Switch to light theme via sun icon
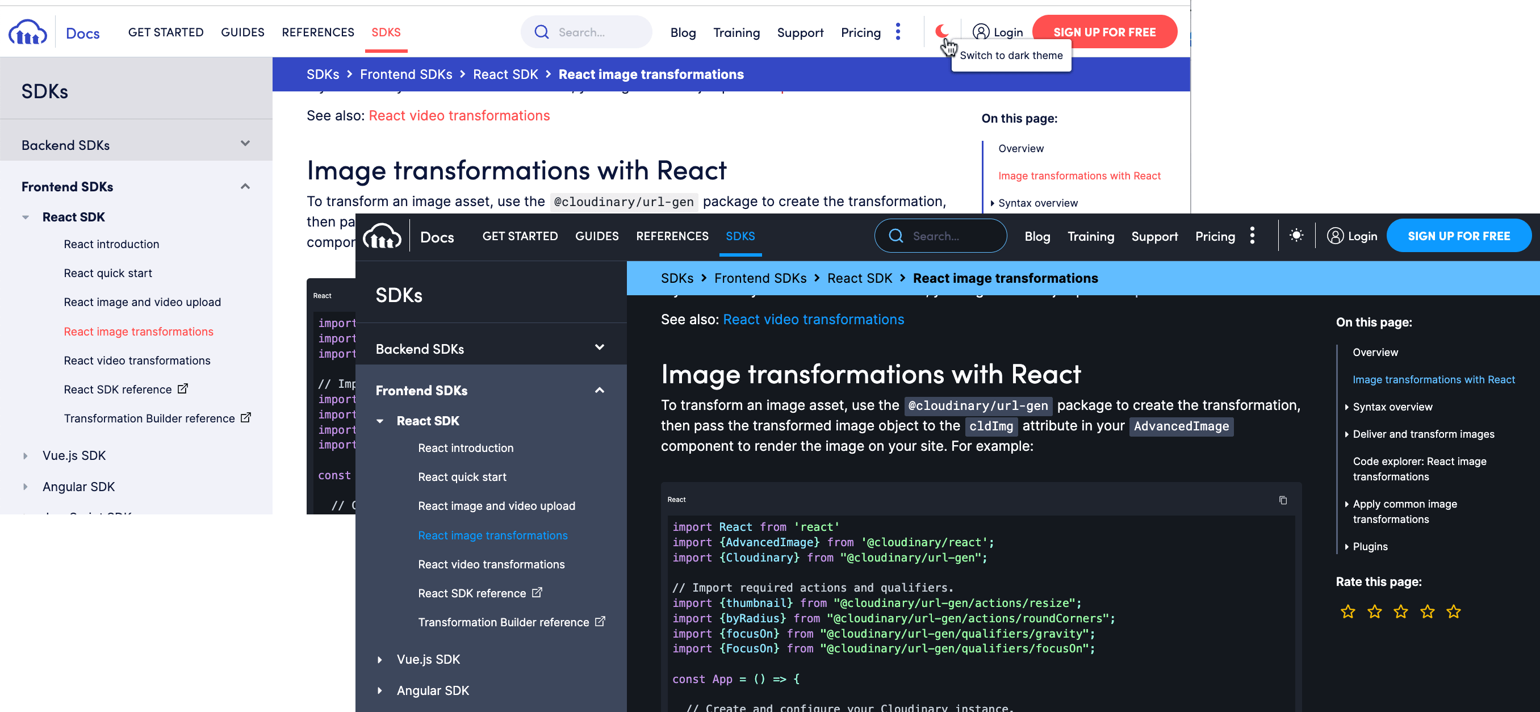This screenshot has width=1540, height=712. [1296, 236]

-------

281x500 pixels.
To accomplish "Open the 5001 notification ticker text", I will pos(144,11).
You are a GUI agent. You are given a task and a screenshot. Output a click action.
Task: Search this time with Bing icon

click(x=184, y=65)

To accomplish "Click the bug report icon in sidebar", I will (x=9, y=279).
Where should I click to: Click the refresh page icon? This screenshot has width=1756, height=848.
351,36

-------

Could you update everything from "281x500 pixels." down to "click(x=184, y=65)" in the data so that "GUI agent" becomes "interface assistant", leaving everything else unchanged?

281x500 pixels.
To accomplish "Open the 5001 notification ticker text", I will pos(144,11).
You are a interface assistant. You are given a task and a screenshot. Output a click action.
Task: Search this time with Bing icon

click(x=184, y=65)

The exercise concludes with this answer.